Coronavirus: Absage und Stornogebühr?

Kann der Veranstalter von dem Nutzer eine Stornogebühr verlangen, wenn die Veranstaltung wegen des Coronavirus aufgrund eines behördlich angeordneten Veranstaltungsverbots abgesagt wurde?

Fall: Ein Kunde hat mit einem Veranstalter die Überlassung eines Raumes vereinbart, um dort eine Veranstaltung (Tanzveranstaltung, Abi-Ball etc.) abzuhalten.

Nach Abschluss des Vertrages erlässt die zuständige Behörde ein Veranstaltungsverbot aufgrund des Coronavirus.

Der Kunde hat an den Veranstalter bereits einen Vorschuss gezahlt.

Der Veranstalter weigert sich nunmehr, dem Kunden den Betrag zurück zu bezahlen.

Ein solcher Anspruch des Veranstalters besteht grundsätzlich nicht.

» Ausgangsdaten
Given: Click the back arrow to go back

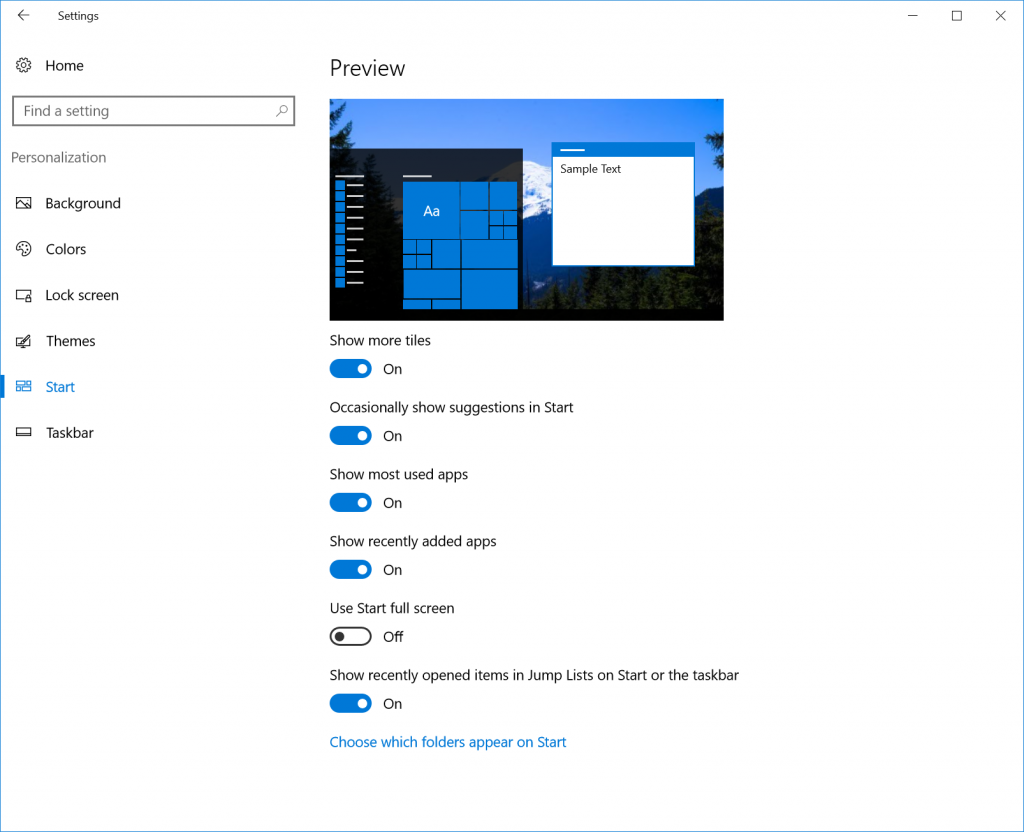Looking at the screenshot, I should coord(21,15).

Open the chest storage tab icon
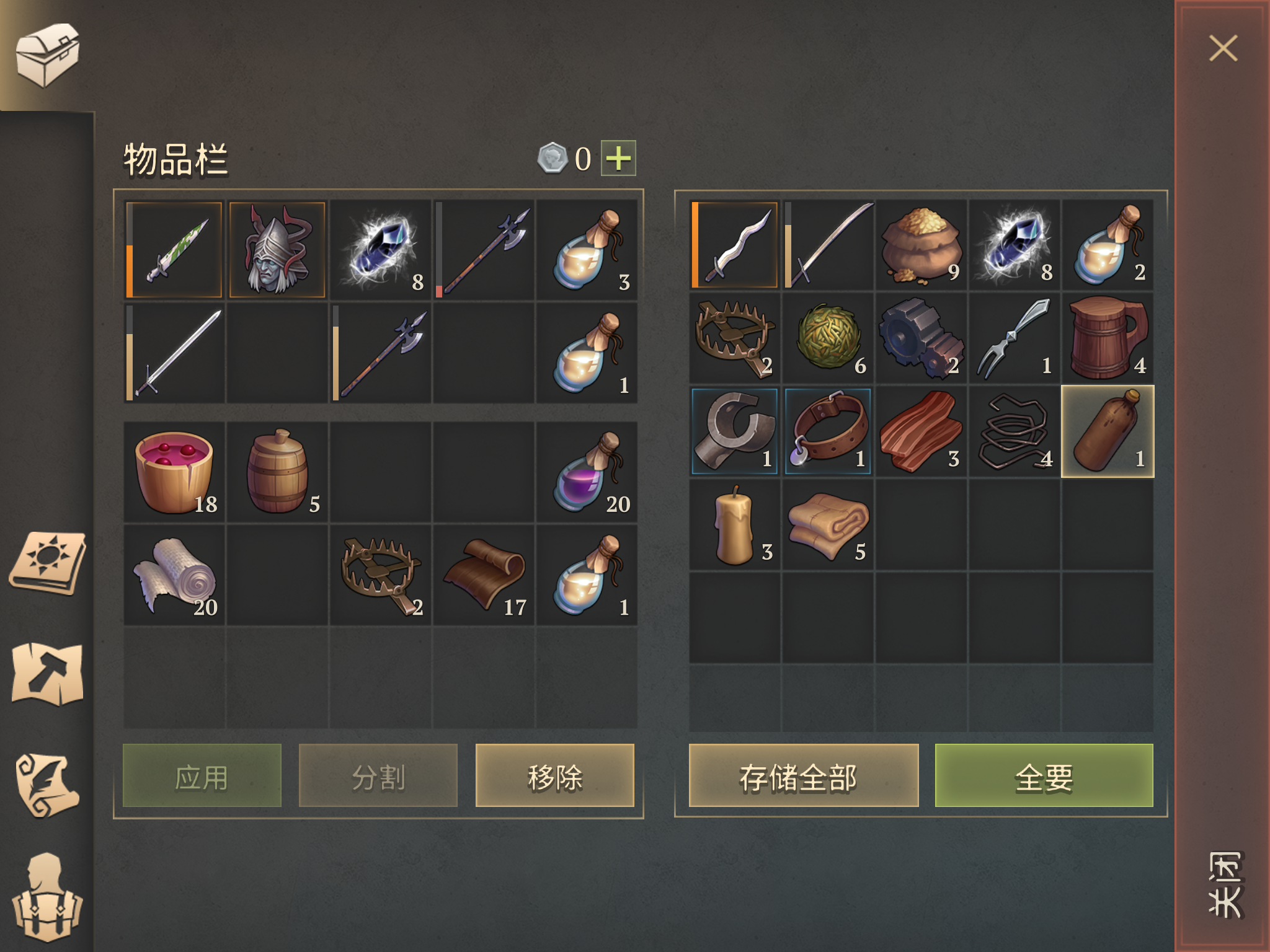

» Aufgabe 1
Gib aus dem Text zur Stornogebühr den Teil von "Nach Abschluss des" bis einschließlich "einen Vorschuss gezahlt." wortgetreu wieder.
» Aufgabe 2
Welche Bezeichnungen für beteiligte Personen oder Stellen kommen im Text zur Stornogebühr vor? Nenne alle.

» Antwort 1
Nach Abschluss des Vertrages erlässt die zuständige Behörde ein Veranstaltungsverbot aufgrund des Coronavirus.

Der Kunde hat an den Veranstalter bereits einen Vorschuss gezahlt.

» Antwort 2
Veranstalter, Nutzer, Kunde, zuständige Behörde